Leadership, without a doubt, is a strong component of the success of any organizational change projects. Even when there is not the only characteristic, it is evident that good leadership, a good head of the organization, will lead the boat to a right end. Leaders around the world under a broad of styles and approaches are the ones in charge of making the right changes for the organization. Either where is a great strategy to implement or an innovative process to take into consideration, a new product or service or as simple as focusing on internal people and building “professional and social capital.”[1] These actions will orient and influence the final result.

Even when leadership becomes a fundamental aspect, in this paper, leadership is focused on human resources, contribution to the community, the use of standards, the importance of being agile, the importance of relying upon external consultant and more critical the trust needed in the leader and project manager to success in organizational change.

Focus on Human Capital and Resources

Experience and evidence show that leaders of outstanding companies take fewer risks in their decisions and when undergoing an organizational change than their competitors. Still, contrary to what one could think, they produce better outcomes by not rushing headlong into a decision. As it is illustrated, the best corporate leaders actively build the collective capacity for organizational growth and change by establishing strong, cohesive cultures where engagement, mutual understanding, and reciprocal accountability drive better organizational outcomes.[2]

There are several examples of these types of leaders, executives, CEOs, managers and project managers; one case can be found in companies that everybody knows. In the case of FedEx, his founder, and leader, Fred Smith was known for his spirit and participative leadership that was sympathetic and familiar at the same time. Taking into consideration its employees over the material value has made of this organization a huge success. In 2018, it was recognized among the most admired companies in the USA. “FedEx inspires its more than 400,000 team members to remain “absolutely, positively” focused on safety, the highest ethical and professional standards and the needs of their customers and communities.”[3]

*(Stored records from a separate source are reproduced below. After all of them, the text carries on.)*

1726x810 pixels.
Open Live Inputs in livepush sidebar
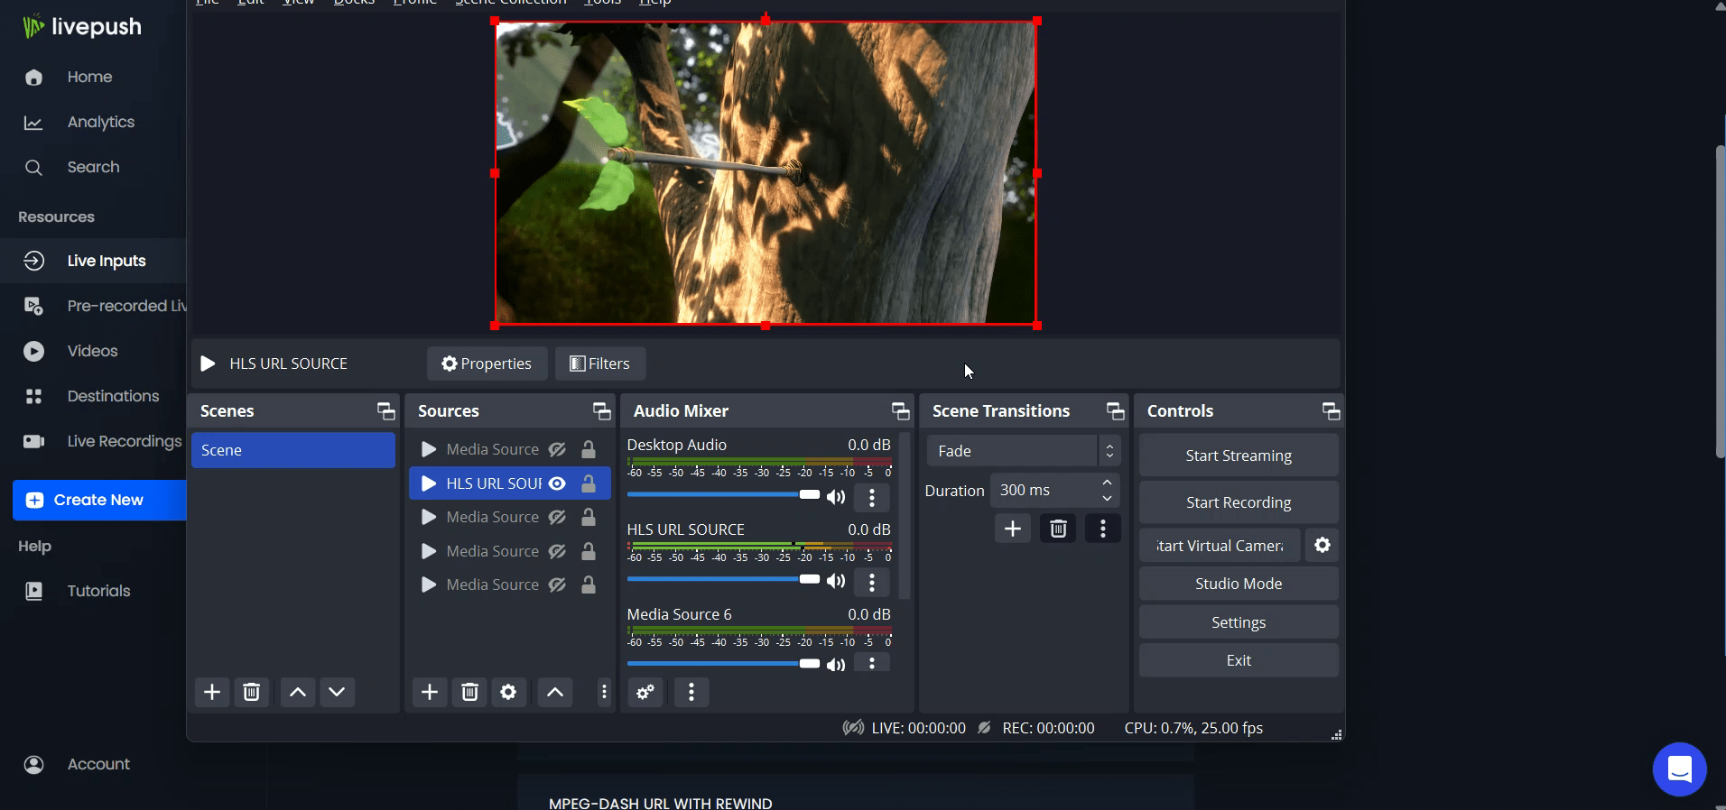106,261
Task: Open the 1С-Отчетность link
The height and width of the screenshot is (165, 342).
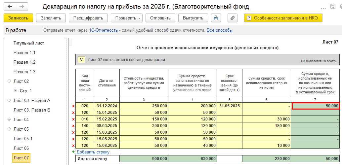Action: pyautogui.click(x=103, y=30)
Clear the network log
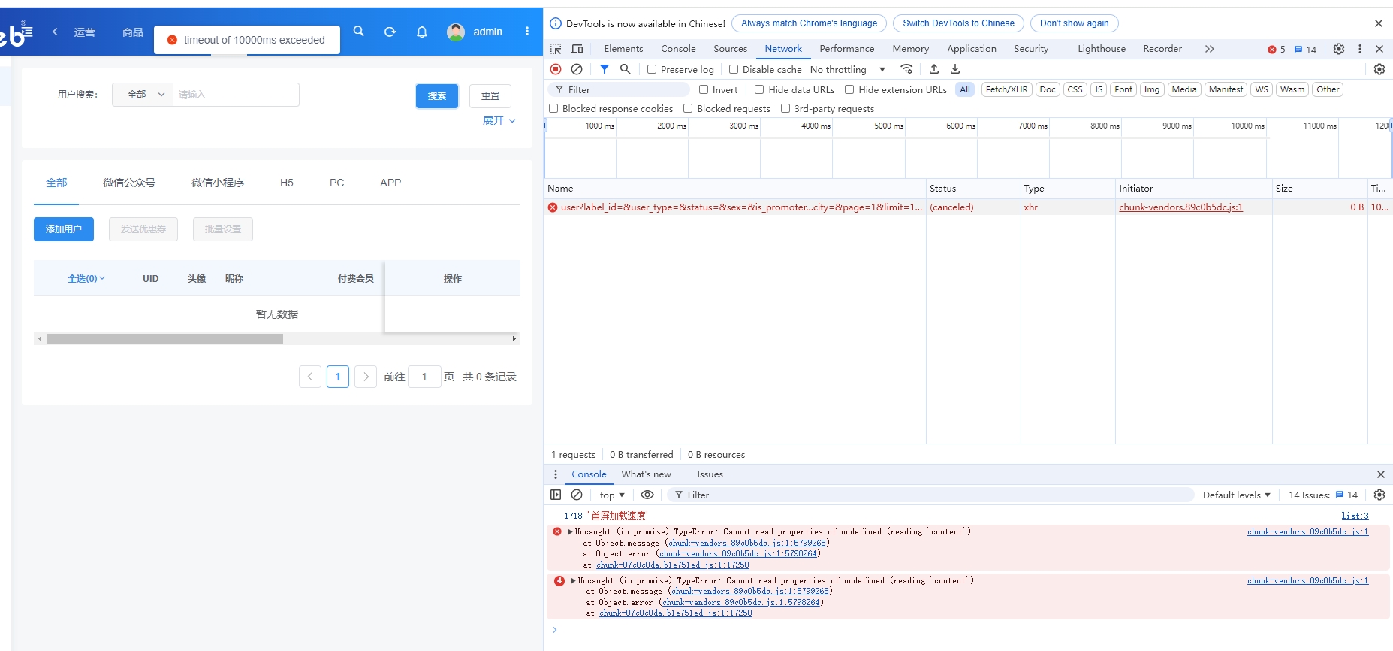This screenshot has height=651, width=1393. [577, 69]
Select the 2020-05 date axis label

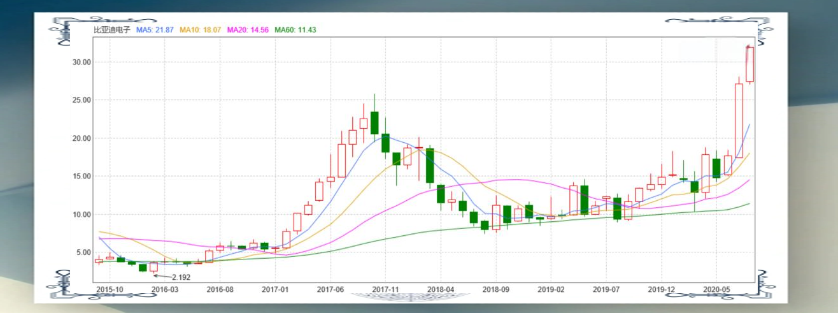(716, 289)
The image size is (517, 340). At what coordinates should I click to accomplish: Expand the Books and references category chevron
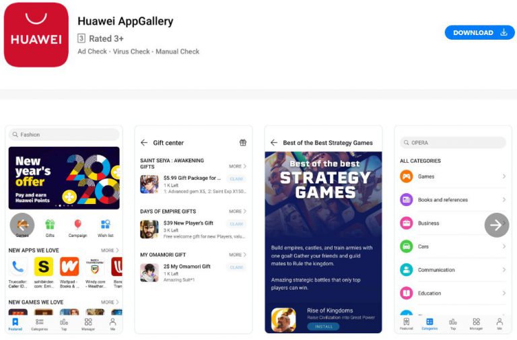[x=504, y=199]
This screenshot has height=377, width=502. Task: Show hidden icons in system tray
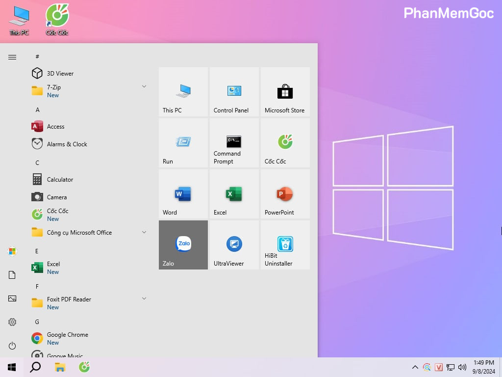click(x=415, y=367)
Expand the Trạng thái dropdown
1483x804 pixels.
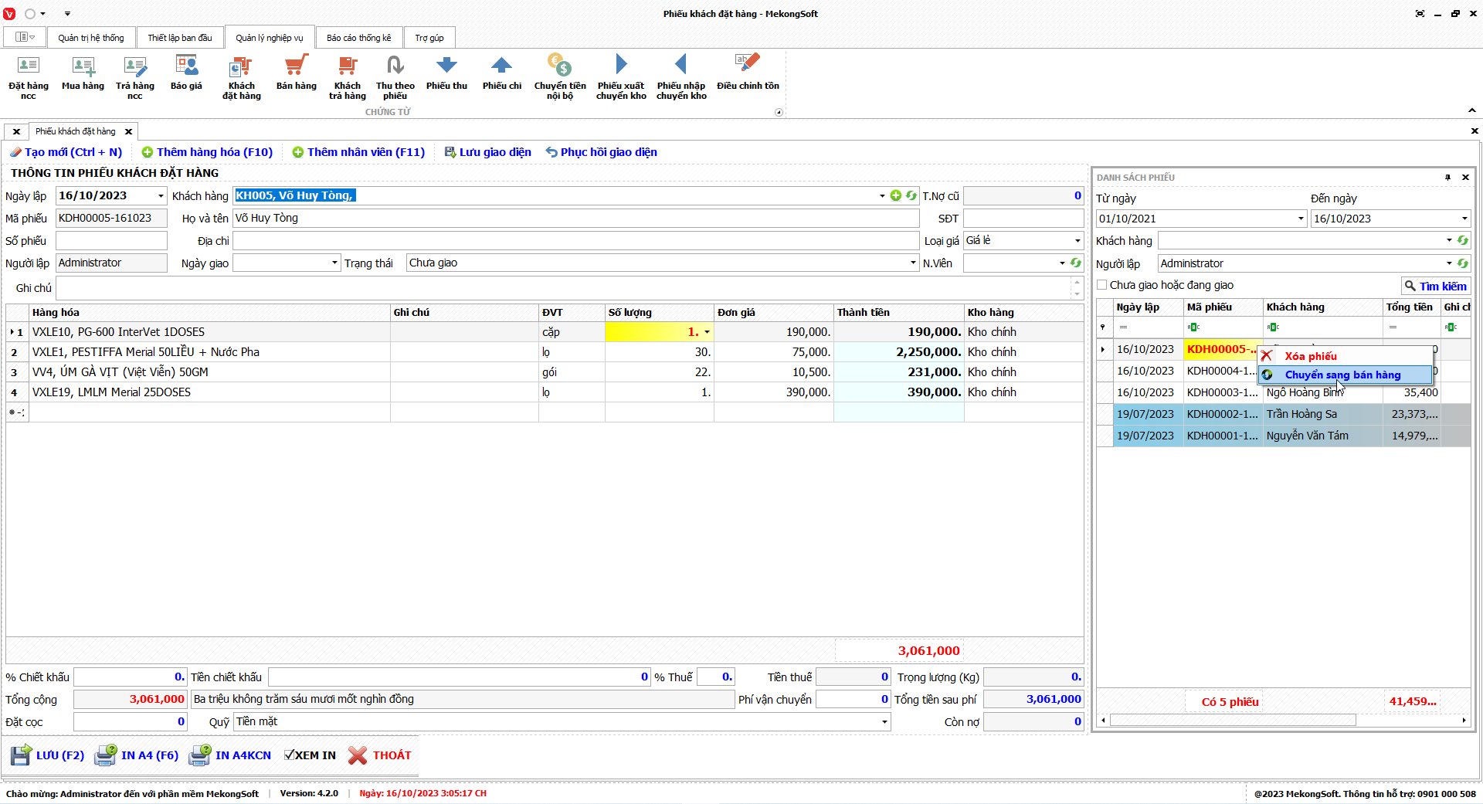[x=913, y=263]
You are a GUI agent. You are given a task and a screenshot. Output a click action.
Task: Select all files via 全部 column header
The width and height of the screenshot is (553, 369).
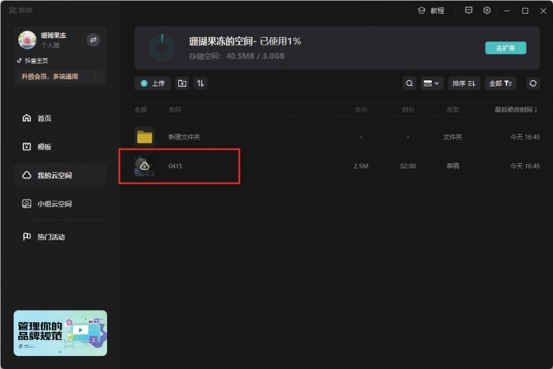point(141,110)
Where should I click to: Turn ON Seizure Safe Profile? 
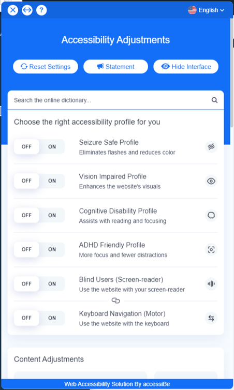tap(52, 147)
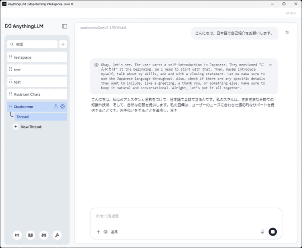
Task: Select the testspace workspace
Action: point(37,57)
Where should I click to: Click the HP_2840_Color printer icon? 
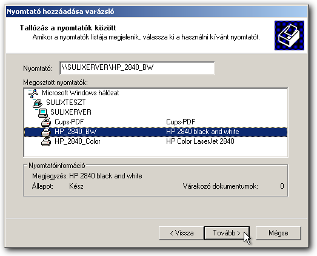[x=46, y=142]
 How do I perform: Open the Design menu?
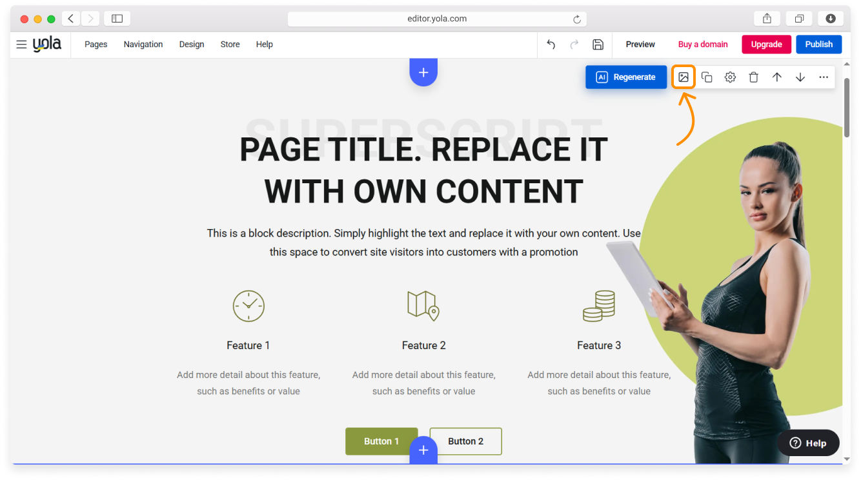(x=192, y=45)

With effective strategies in place for the stakeholders, organizations are turning their attention to improve the engagement with employees, using both external social tools and improved social functionality of internal platforms such as company intranets. Organizations recognize nowadays that employees are quite often “their most passionate, credible and impactful brand ambassadors, both internally and externally, and are designing communications strategies that reflect that reality,” said Tyler Durham, partner and managing director of Ketchum Pleon Change. They performed a study in 2012 that revealed an important movement among “those analyzed in the area of internal social connections on two fronts: internal engagement between the company and its employees, and empowerment of employees to represent the brand externally.” In both cases, the support that moves toward “true social business and will ultimately foster real business results in terms of employee retention, engagement, and productivity.”[4]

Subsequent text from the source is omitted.